4.1.2. Data Pretreatment
First, the samples with missing data are eliminated, and then the fault types of samples are analyzed statistically. Some fault types have too few samples (sample size is less than 100), so we do not perform an in-depth study and delete the relevant sample data. The remaining fault types are numbered 0–5 in ascending order of the sample size. In the remaining sample data, there are attributes represented by the text such as equipment type, equipment status, equipment specification, communication mode, manufacturer, power supply unit and fault source; these attributes are discrete and unordered. In this paper, the one-hot encoding method is used to digitize these attributes to better carry out the following deep learning (the three attributes of put into operation month, fault month, and normal operation duration do not need one-hot encoding). The distribution histogram of the size of the failure samples is drawn, as shown in Figure 9.
Figure 9.
Distribution histogram of sample sizes of different fault types.
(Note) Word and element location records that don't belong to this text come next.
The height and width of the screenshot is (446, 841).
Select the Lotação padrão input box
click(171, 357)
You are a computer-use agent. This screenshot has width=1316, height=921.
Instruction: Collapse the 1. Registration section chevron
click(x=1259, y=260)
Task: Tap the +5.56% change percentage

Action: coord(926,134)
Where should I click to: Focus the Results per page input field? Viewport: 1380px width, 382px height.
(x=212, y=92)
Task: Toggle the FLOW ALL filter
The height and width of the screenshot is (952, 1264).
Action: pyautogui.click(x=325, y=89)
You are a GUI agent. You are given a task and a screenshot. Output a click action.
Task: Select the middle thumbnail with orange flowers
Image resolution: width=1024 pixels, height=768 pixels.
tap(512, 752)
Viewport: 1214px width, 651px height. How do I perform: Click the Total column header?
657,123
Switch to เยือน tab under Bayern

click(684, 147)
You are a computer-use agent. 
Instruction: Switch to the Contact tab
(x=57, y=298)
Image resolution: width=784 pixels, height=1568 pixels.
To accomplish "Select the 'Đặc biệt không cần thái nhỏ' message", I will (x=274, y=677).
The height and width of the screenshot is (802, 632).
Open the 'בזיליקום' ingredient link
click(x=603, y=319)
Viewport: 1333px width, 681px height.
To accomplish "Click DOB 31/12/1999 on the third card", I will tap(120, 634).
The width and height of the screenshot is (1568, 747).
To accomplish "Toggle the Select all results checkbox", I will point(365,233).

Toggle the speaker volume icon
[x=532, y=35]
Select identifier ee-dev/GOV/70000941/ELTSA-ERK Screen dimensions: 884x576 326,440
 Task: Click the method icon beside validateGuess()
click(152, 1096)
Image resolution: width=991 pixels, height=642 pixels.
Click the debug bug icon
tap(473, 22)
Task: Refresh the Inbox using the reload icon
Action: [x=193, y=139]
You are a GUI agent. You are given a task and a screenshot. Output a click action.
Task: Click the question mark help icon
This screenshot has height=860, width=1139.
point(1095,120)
From Figure 9, the size of samples of each fault type is not balanced, as fault type 4 and 5 account for a large proportion, totaling nearly 92%, while fault type 0 to type 3 account for only approximately 8%. An imbalance in the sample size will affect the result of fault diagnosis and the classification model will ignore small sample types. Therefore, this paper adopts the mixed sampling method of oversampling and undersampling, i.e., random sampling for fault types that require undersampling and SMOTE sampling for fault types that require oversampling. The sample size after mixed sampling of unbalanced data is shown in Table 1.
Table 1.
Sample size before and after sampling.
As shown in Table 1, comparing the sample proportion before and after sampling, the sample proportion after using the mixed sampling method proposed in this paper is significantly more balanced than that before sampling, and the gap between sample sizes is significantly reduced.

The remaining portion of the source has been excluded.